Направленность этой критики очень точно определил в своих записках Николай Ходатаев, в числе нескольких других художников стоявший у истоков советской мультипликации. "Это касалось, — указывал он, говоря о критических стрелах, направляемых в адрес Диснея и его студии, — главным образом пустого бессодержания американских мультфильмов". Высоко ставя мастерство художников — "одушеви-телей" студии Диснея, он в то же время, характеризуя стиль диснеевского рисунка, подчёркивал его рассчитанность на невзыскательный вкус, отмечал примитивизм в решении колористических задач, непомерное увлечение чистой развлекательностью, превращающей эксцентризм, вполне закономерный в мультипликации, в "утомительный однообразный комок нелепостей без всякого смысла и комедийного содержания".
Из тех же принципов исходил в своём отношении к Диснею и Гопо. Американский мастер не был для него однозначной фигурой, и момент социальной дистанции неизбежно примешивался к его оценкам, когда он говорил или писал об этом художнике.
Фильмы Диснея, его персонажи волновали воображение Гопо ещё в детские годы. Он вспоминает, что в те времена, когда отец держал его на коленях, они нередко вместе смотрели фильмы "про Микки Мауса". Потом он с увлечением рисовал фигурку этого персонажа мелом на школьной стене, чем удивлял своих одноклассников. "Уже тогда меня поражало, — говорит Гопо, — что Микки Маус то удлинялся, то становился тоненьким, как лист сигаретной бумаги. Этого впечатления я никогда не забуду. Именно благодаря ему я стал тогда отличать особенность движущегося изображения от рисунка статичного и понимать особенности мультипликационной киноленты. Мне было десять лет, когда я впервые услышал имя Диснея".
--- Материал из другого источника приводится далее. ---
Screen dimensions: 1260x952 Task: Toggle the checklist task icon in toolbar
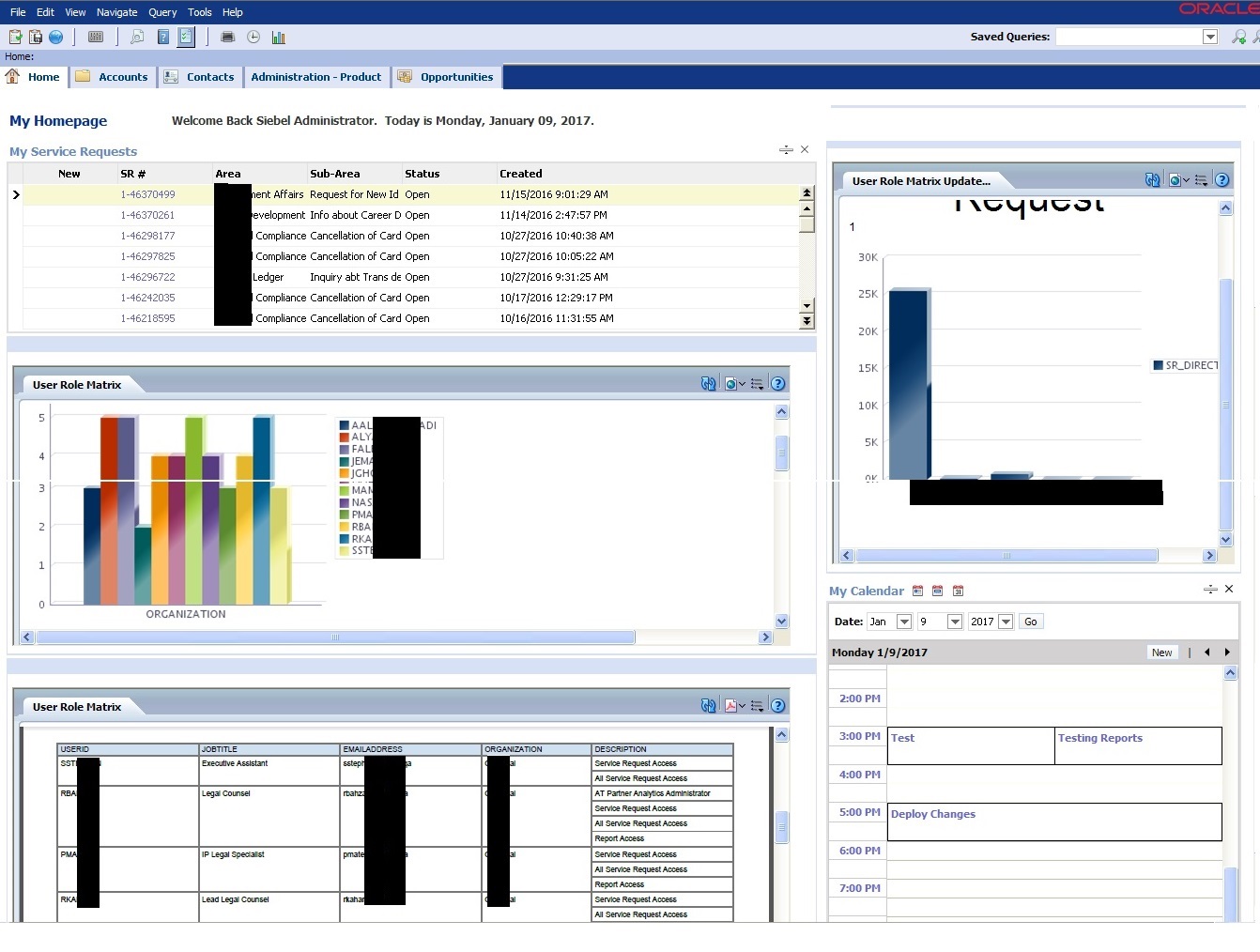coord(186,37)
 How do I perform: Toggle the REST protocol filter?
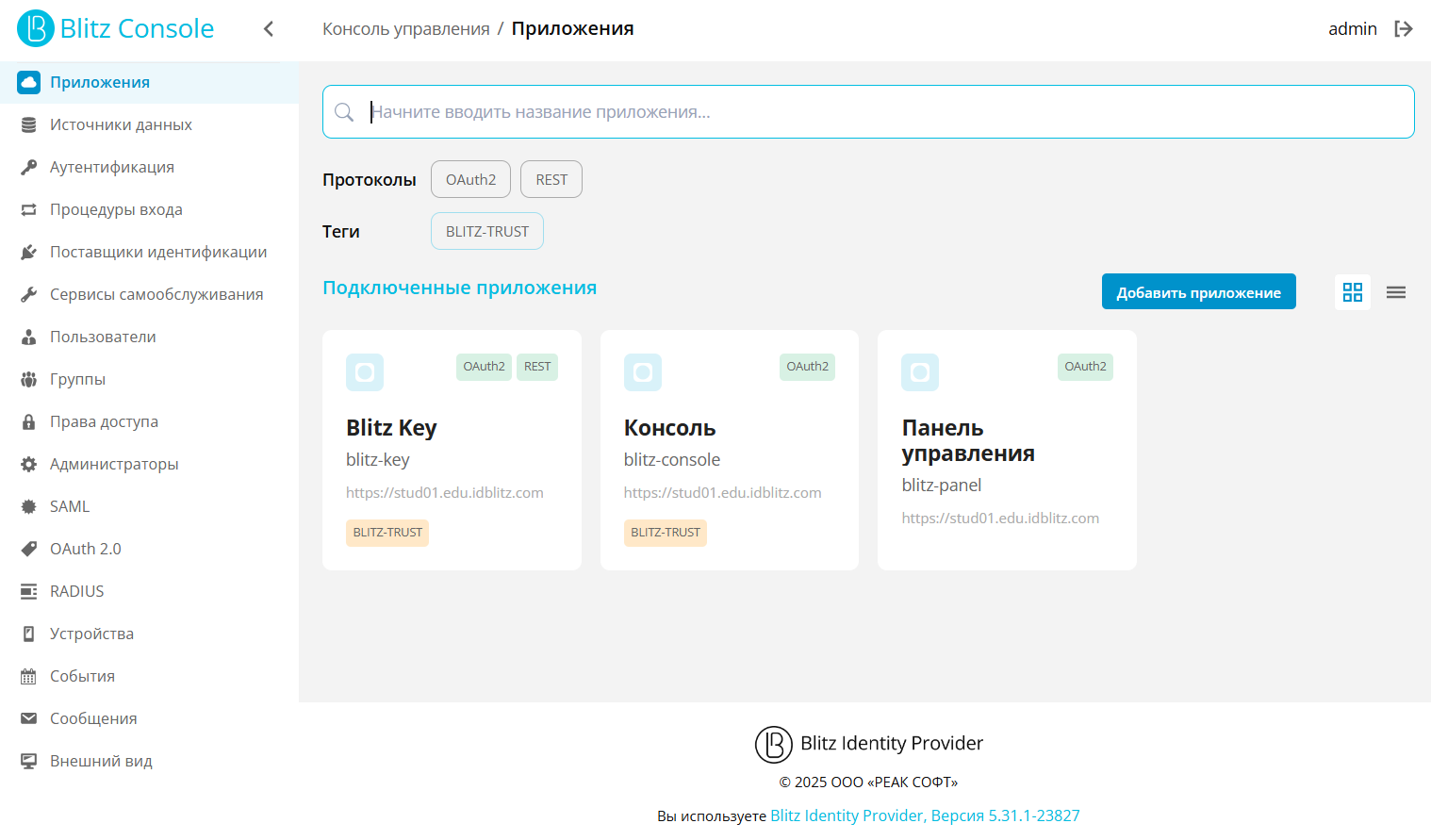click(551, 179)
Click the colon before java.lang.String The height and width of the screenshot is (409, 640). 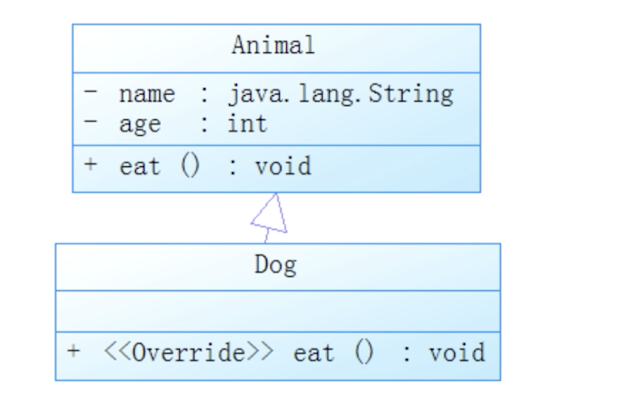[x=204, y=94]
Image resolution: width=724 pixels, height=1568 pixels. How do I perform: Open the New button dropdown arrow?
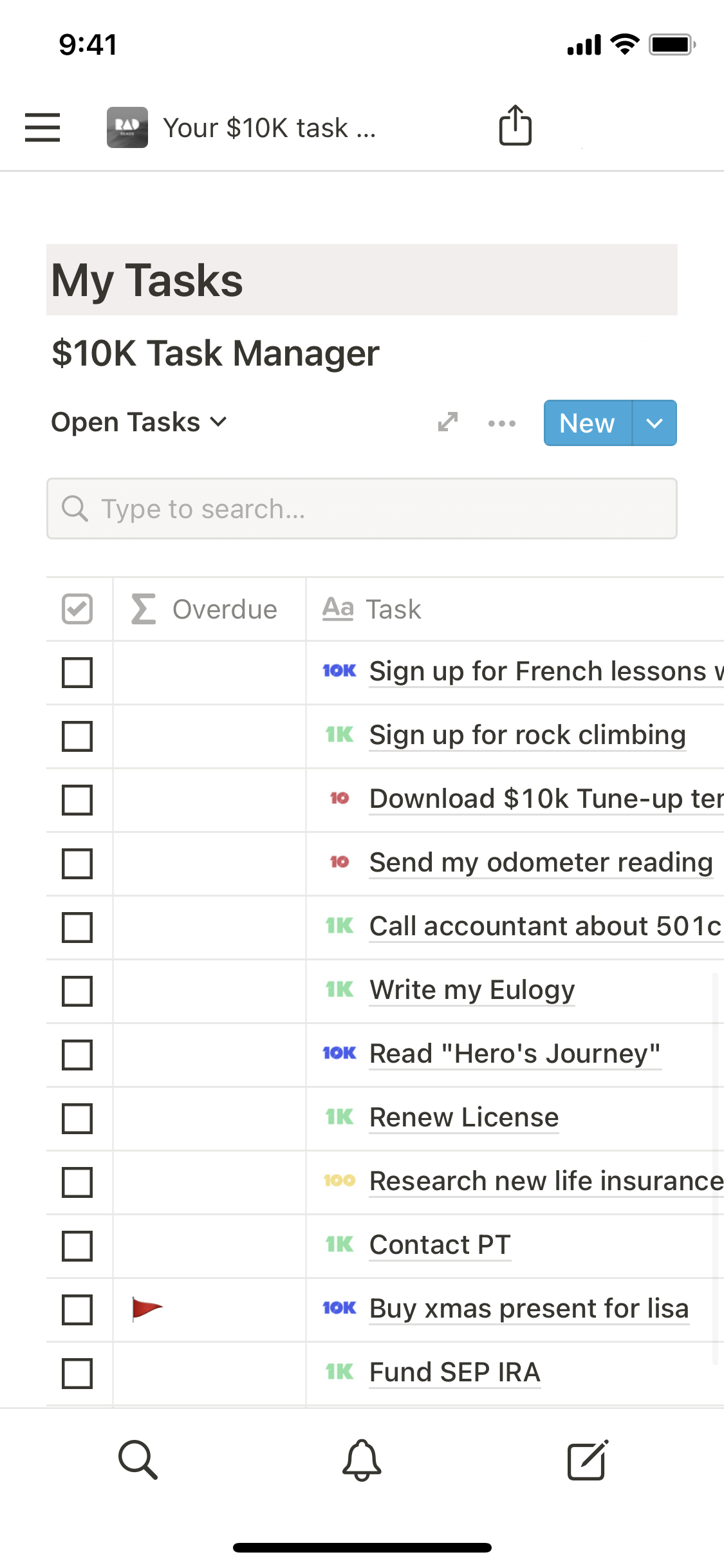(x=654, y=423)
Гопо нравилась невероятная энергия этого человека, который, как и он сам, став газетчиком-карикатуристом, увлёкся затем кинематографом и возглавил студию, которая постепенно превратилась в крупнейший в мире центр мультипликационного производства. Дисней для него одновременно и "один из лучших рисовальщиков мира", мастер, ленты которого "полны фантазии и комизма", и "большой босс", хозяин "завода на манер Форда", на котором введён конвейер — разделение труда художников. "Его рисовальщики, — не без иронии замечает Гопо, разделились по специальностям: некоторые превосходно умели рисовать головы, придавая им определённое выражение, другие — передавать движение тела, рисовать складки одежды, стилизовать, создавая декорации. Я был изумлён этой индустриализацией художественной деятельности во время посещения его студии. Если Дональд должен был драться с петухом, то с помощью картотеки искали все сцены потасовок, которые уже были нарисованы, и тем самым подтверждалось, что стычка между Микки и Плуто похожа на драку, изображённую ранее. Проецировали старый фильм на кальку, где опытный рисовальщик заменял голову Микки головой Дональда".
Эти живые впечатления от посещения диснеевской студии в 1962 году переплелись с тем, что Гопо знал из книг и из рассказов коллег. Но память о своей встрече с Диснеем он сохранил навсегда.
"Было бы досадно, — рассказывал мне Гопо, — если б, переплыв Атлантический океан, я во время своего пребывания в США не увидел Уолта Диснея. Я сообщил о своём приезде и послал ему три своих фильма — "Краткую историю", "Семь искусств" и "Гомо сапиенс".
Сначала мне довольно категорично заявили, что Дисней никого не принимает. Возможно, он не хотел приглашать к себе режиссёра-коммуниста. Но вскоре он принял меня в своей мастерской, сказал, что ему понравились мои фильмы и даже предложил мне поработать в сценарном цехе его студии "гэгменом" — изобретателем сюжетных ходов и трюков. Видимо, он считал, что именно это составляет сильную сторону моей работы, получается у меня лучше. Меня это несколько удивило. Может быть, он представлял дело так, что я держу в левой руке портфель со сценариями, а правой рукой рисую!"
"Его рабочая мастерская, — продолжал свой рассказ Гопо, — была подобна царству кукол, присланных со всех концов света. Множество книг на стеллажах, повсюду расставлены призы, полученные за фильмы. Здесь царил неописуемый беспорядок, и в то же время всё это выглядело оригинально и даже изысканно. Во время встречи мы сфотографировались на память, и я храню эту фотографию с дарственной надписью Диснея. Она висит на стене у меня в мастерской. На снимке он держит меня одной рукой за шею, словно отечески обнимая, а другой делает указательным пальцем наставительный жест, как учитель".